7. The Divine Conspiracy by Dallas Willard

According to my records, I have read this five times since 2009. It took me four months to read it the first time. Now, I seem to fly through it.

It is interesting to read what I wrote about this book while reviewing Summa Theologica in 2012:

"I am not big on theology. As I told my friends who were gathered around a picnic table hotly debating theology one summer afternoon in 2001, "I just don't 'think' about God." This was followed by uproarious laughter because they all knew I had been studying and leading Bible studies  for over 30 years (www.3yearbiblebookclub.blogspot.com). I don't think about God just as I don't "think" about my husband, I LOVE him. I ADORE him. I want to KNOW him. I don't want to THINK ABOUT him!  So that is where I get hung up on theology.
BUT I believe this is how some people's brains work. So, I have slowly and painfully tried to read theology in order to become "all things to all men." I like Piper and Tozer, but they make it so practical. I still struggle with Dallas Willard's The Divine Conspiracy because it is too philosophical and just not practical. But others gobble it up. Therefore, I muddled my way through it, twice. (Part of my reason for not thinking that book is too earth-shattering is that I say, "Duh, isn't this how all believers should live? Isn't it obvious? Don't people already know this stuff about the Kingdom of God?" But apparently not for those raised in a traditional church culture. I was nurtured in the Navigators which was radically different and more like what Willard describes. The Navigators were more practical than Willard though. I do like Willard's Spirit of the Disciplines though. But I digress. . .)" 
After reading this quote, I feel like Elizabeth Bennet in Pride and Prejudice (1995 mini-series version) in this memorable scene with Mr. Darcy:


Darcy: "You are too generous to trifle with me. If your feelings are still what they were last April (when she hatefully rejected his marriage proposal), tell me so at once. My affections and wishes are unchanged; but one word from you will silence me on this subject forever."
Elizabeth: "Oh my feelings. My feelings - I'm ashamed to remember what I said then. My feelings are so different. In fact, they are quite the opposite."

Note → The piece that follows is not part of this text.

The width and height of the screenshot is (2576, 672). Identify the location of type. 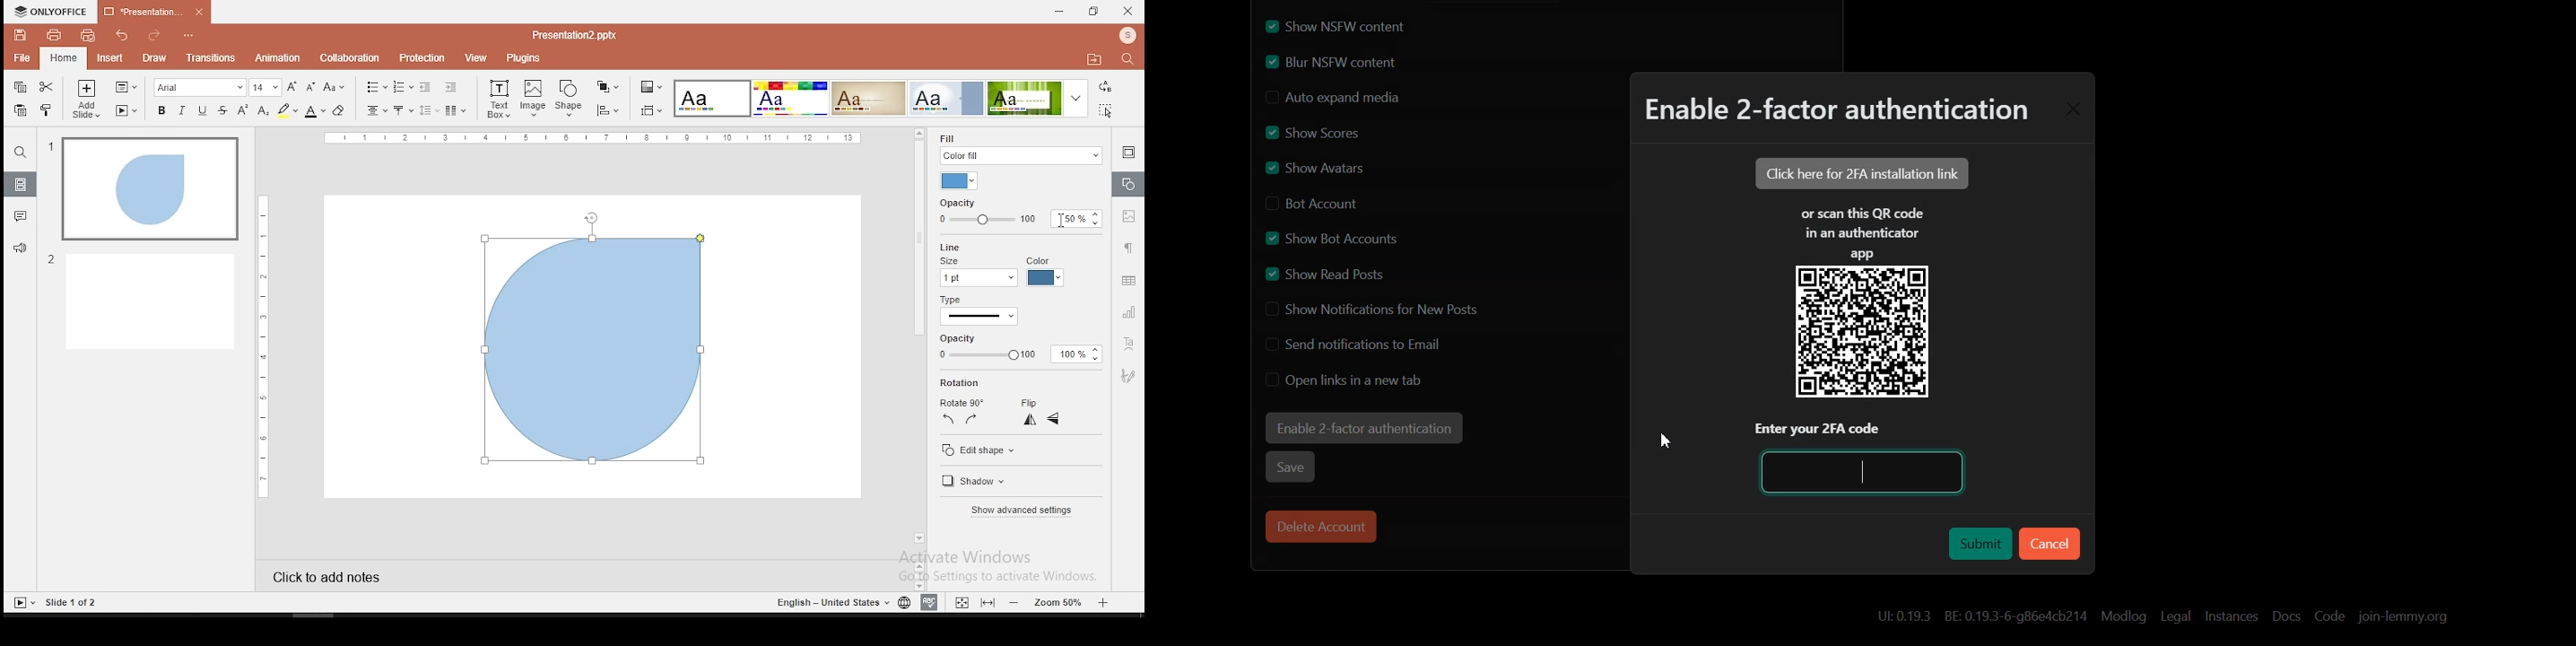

So this is sort of how I feel about this book. I sort of grows on you or maybe I have grown. I have an easier time reading this (which on reflecting on my previous quote above is really not "theology" at all). Maybe my head is bigger because C.S. Lewis is also easier for me to read these days too.

It wasn't that I didn't "get" what he was trying to say, but it seemed too long-winded and I figured everyone believed this, and it was obvious. Now I see that this is not the case, and it is why I like it so much now.

 I was so surprised to see every person in this year's kingdom community EAT IT UP with their first try. They all bought their own copies! So, that was nice.

So, I recommend you read it. It will be good for your soul.

Here are my previous reviews with quotes:



2014: The ultimate goal of this book is that you will “join God in a divine conspiracy to advance the invisible kingdom of God here on earth,” and you do that by “choosing to be an apprentice to Jesus, who stands at the center of everything – having died on a cross ‘to undermine the structures of evil’” (Study Guide, p. 5, DC, p. 188).

Willard writes:

Whatever the ultimate explanation of it, the most telling thing about the contemporary Christian is that he or she simply has no compelling sense that understanding of and conformity with the clear teachings of Christ is of any vital importance to his or her life, and certainly not that it is in any way essential. … More than any other single thing, in any case, the practical irrelevance of actual obedience to Christ accounts for the weakened effect of Christianity in the world today. . . . It also accounts for the practical irrelevance of Christian faith to individual character development and overall personal sanity and well-being. (introduction, p. xv)

This book . . . 
. . . presents discipleship to Jesus as the very heart of the gospel. The really good news for humanity is that Jesus is now taking students in the master class of life. The eternal life that begins with confidence in Jesus is a life in this present kingdom, now on earth and available to all. So the message of and about him is specifically a gospel for our life now, not just for dying. It is about living now as his apprentice in kingdom living, not just as a consumer of his merits.



2013 Review (I mention that this is my third time, and that is when the book clicked for me): http://carolhomeschool2.blogspot.com/2013/12/64-divine-conspiracy-rediscovering-our.html

What I REALLY like are his two others book: The Spirit of the Disciplines and Hearing God. I also love his DVD series with John Ortberg: Living in Christ's Presence. Actually the DVD series is my favorite of all!